It is expected that by 2030, telehealth services in the United States will reach USD 549.1 billion. The main drivers for this growth are (1) expanding demand for clinical services, especially in rural or underserved areas; (2) increasing complexity of medical conditions and the coexistence of multiple comorbidities necessitating input from expert clinicians; (3) expansion in wireless coverage; (4) increasing use of smartphones and digital health apps; (5) rising cost of healthcare; and (6) shortage of medical professionals and increasing preference for remote patient engagement using telehealth platforms. The rapidly expanding volume of telehealth services results in the aggregation of vast amounts of multimodal data. Big data analytics and modern artificial intelligence approaches have significant potential in optimizing telehealth delivery and reducing health disparities.

The applications of machine learning (ML) models and artificial intelligence (AI) methods in telemedicine, telehealth, and digital health are revolutionizing how healthcare services are delivered, making them more accessible, personalized, and efficient. These technologies play a crucial role in improving patient outcomes, enhancing the patient–provider interaction, and optimizing healthcare resources. This Special Issue will include articles on data in applications and data-related processes in telemedicine and digital health, including data collection and data acquisition, data processing, data analysis, data maintenance and data integrity, data curation, data management systems, and data compression. Articles from three major tracks relevant to AI applications in telemedicine and digital health will be included in this Special Issue: (1) approaches to address challenges in telehealth data quality, aggregation, and harmonization in the development of reliable and reproducible AI models for digital biomarkers and clinical diagnostics; (2) successful examples of AI and ML applications to facilitate diagnostic accuracy using telemedicine and mobile health data; (3) best practices in predictive modeling of telemonitoring data to reduce biases and achieve fairness, transparency, and explainability. These articles are expected to reflect a full spectrum of AI and ML approaches in telehealth, including supervised, unsupervised, semi-supervised, reinforcement, deep, and ensemble learning. This Special Issue is intended for a broad multi-disciplinary audience interested in the advancement of data storage and processing for telehealth services, including individuals with a background in computer science, biomedical engineering, clinical informatics, information sciences, medicine, and allied health.

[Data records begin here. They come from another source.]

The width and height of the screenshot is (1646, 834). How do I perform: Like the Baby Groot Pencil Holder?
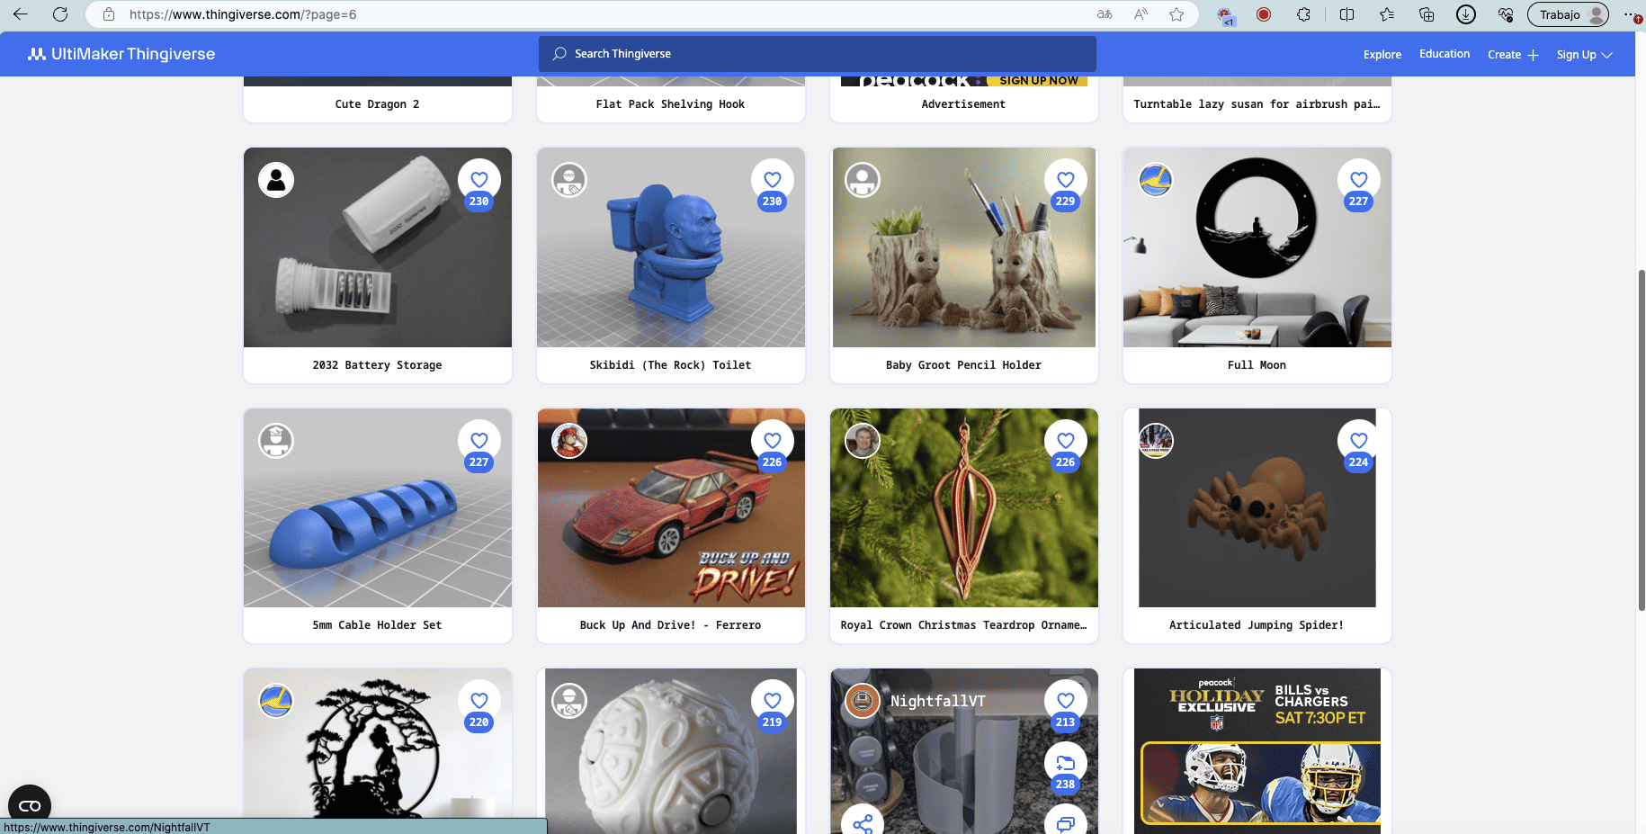click(1065, 180)
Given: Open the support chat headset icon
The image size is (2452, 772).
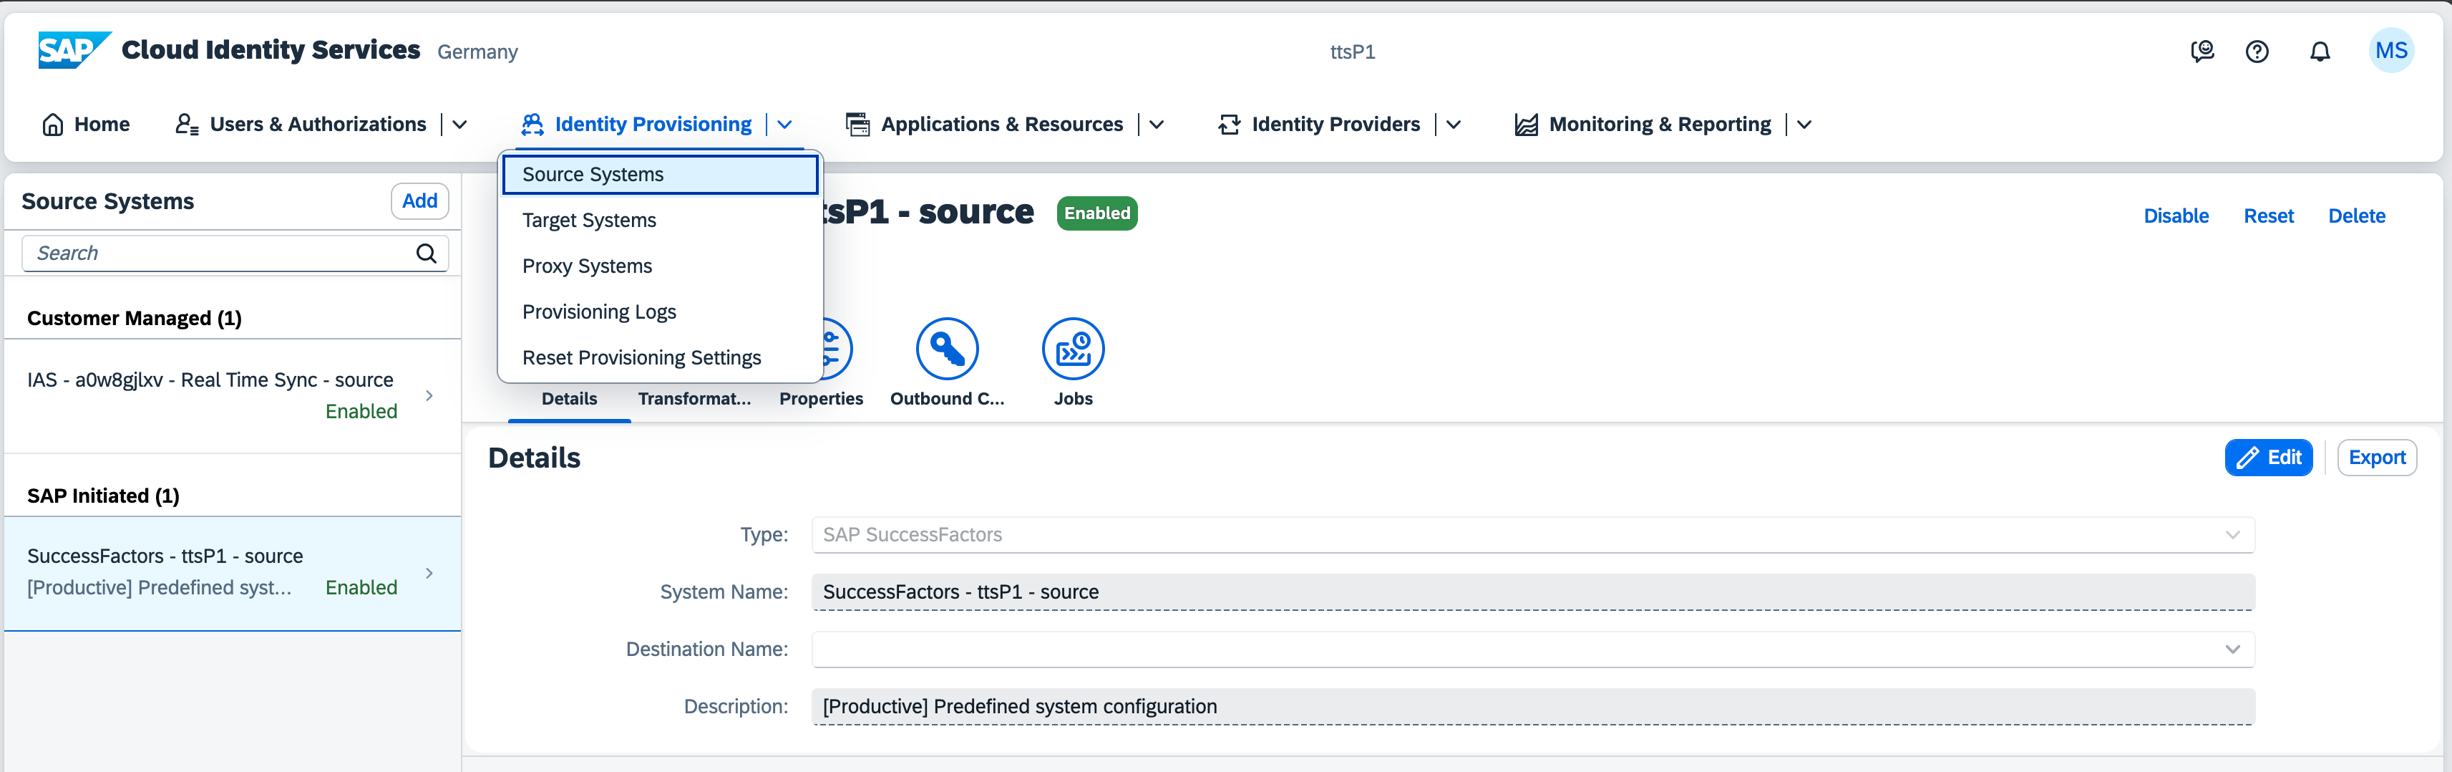Looking at the screenshot, I should (x=2202, y=51).
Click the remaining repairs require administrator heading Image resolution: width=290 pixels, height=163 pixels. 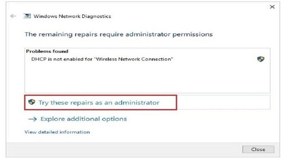(119, 34)
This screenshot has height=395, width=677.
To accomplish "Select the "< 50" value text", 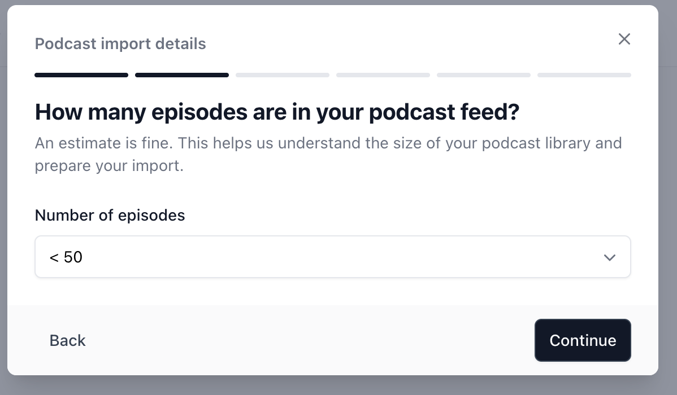I will (66, 257).
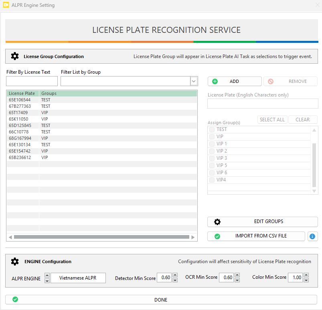This screenshot has height=310, width=322.
Task: Check the TEST group checkbox
Action: pos(212,129)
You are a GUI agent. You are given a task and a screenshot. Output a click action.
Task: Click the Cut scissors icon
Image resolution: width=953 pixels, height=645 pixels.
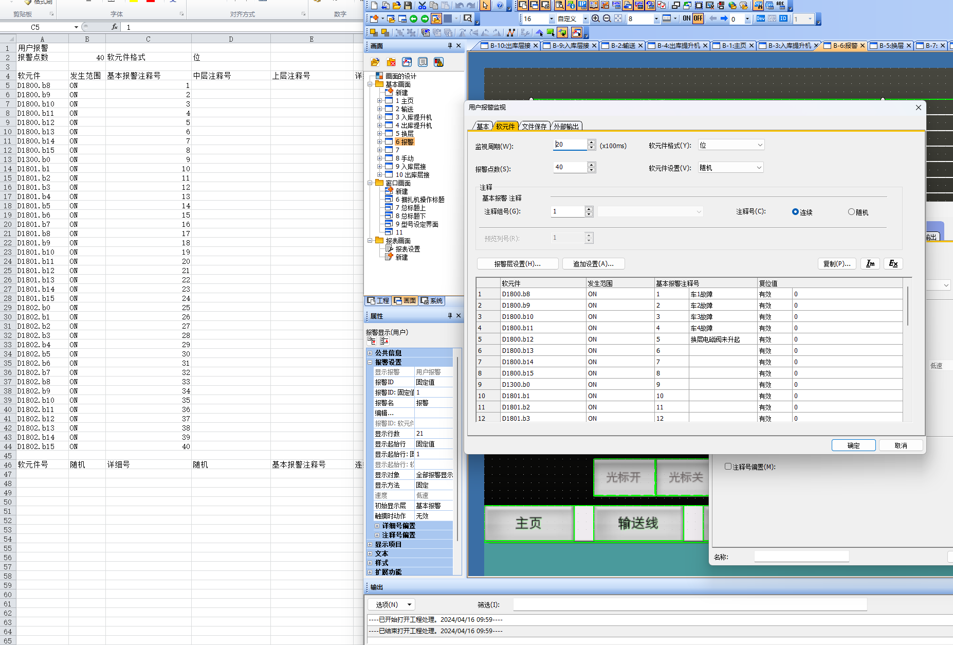pyautogui.click(x=422, y=6)
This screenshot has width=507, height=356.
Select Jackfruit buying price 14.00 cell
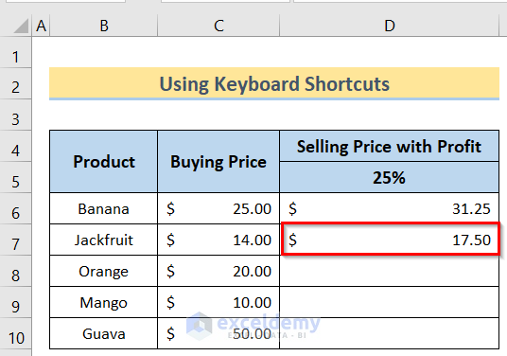click(x=219, y=240)
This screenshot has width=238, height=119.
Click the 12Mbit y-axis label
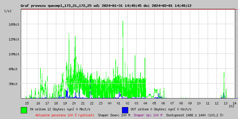click(x=14, y=39)
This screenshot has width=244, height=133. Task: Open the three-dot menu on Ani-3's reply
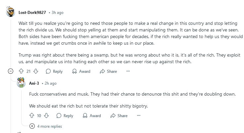point(139,115)
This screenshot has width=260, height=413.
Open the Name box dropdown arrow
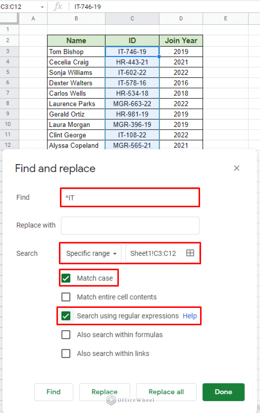point(42,6)
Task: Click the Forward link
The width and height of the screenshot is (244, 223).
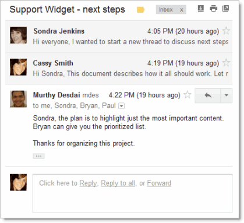Action: [x=159, y=183]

The aim of this Special Issue is to accelerate the successful adoption of AI and big data analytics in telehealth applications to improve diagnostic accuracy and eliminate health disparities. Original articles, reviews, and commentaries representing current best practices and innovative approaches will be invited from broad scientific communities. We will also invite extended papers presented at the related workshop at the Artificial Intelligence in Medicine conference (https://aime24.aimedicine.info/) not published elsewhere.

The Special Issue topics will include AI applications in telemedicine and digital health at patient, provider, health system, and population levels. At the patient level, potential topics will include approaches to utilizing patient-reported and sensor-generated data for early diagnostics of incipient patient deterioration, AI-driven telerehabilitation, and chatbot-assisted remote patient engagement. At the provider level, potential topics will include approaches for real-time clinical decision support of differential diagnostics during telemedicine consultations, including image analytics and real-time AI-assisted differential diagnostics to support televisits. In the health system, potential topics will include AI methods to predict telemedicine no-shows and identify diagnostic areas of high demand. At the population level, potential topics will include AI approaches to identify subpopulations that benefit from telehealth services and identify the role of social determinants of health that affect diagnostic accuracy. Additional topics will be considered based on their merit and novelty.

Prof. Dr. Joseph Finkelstein
Guest Editor

Manuscript Submission Information

Manuscripts should be submitted online at www.mdpi.com by registering and logging in to this website. Once you are registered, click here to go to the submission form. Manuscripts can be submitted until the deadline. All submissions that pass pre-check are peer-reviewed. Accepted papers will be published continuously in the journal (as soon as accepted) and will be listed together on the special issue website. Research articles, review articles as well as short communications are invited. For planned papers, a title and short abstract (about 100 words) can be sent to the Editorial Office for announcement on this website.

Submitted manuscripts should not have been published previously, nor be under consideration for publication elsewhere (except conference proceedings papers). All manuscripts are thoroughly refereed through a single-blind peer-review process. A guide for authors and other relevant information for submission of manuscripts is available on the Instructions for Authors page. Diagnostics is an international peer-reviewed open access semimonthly journal published by MDPI.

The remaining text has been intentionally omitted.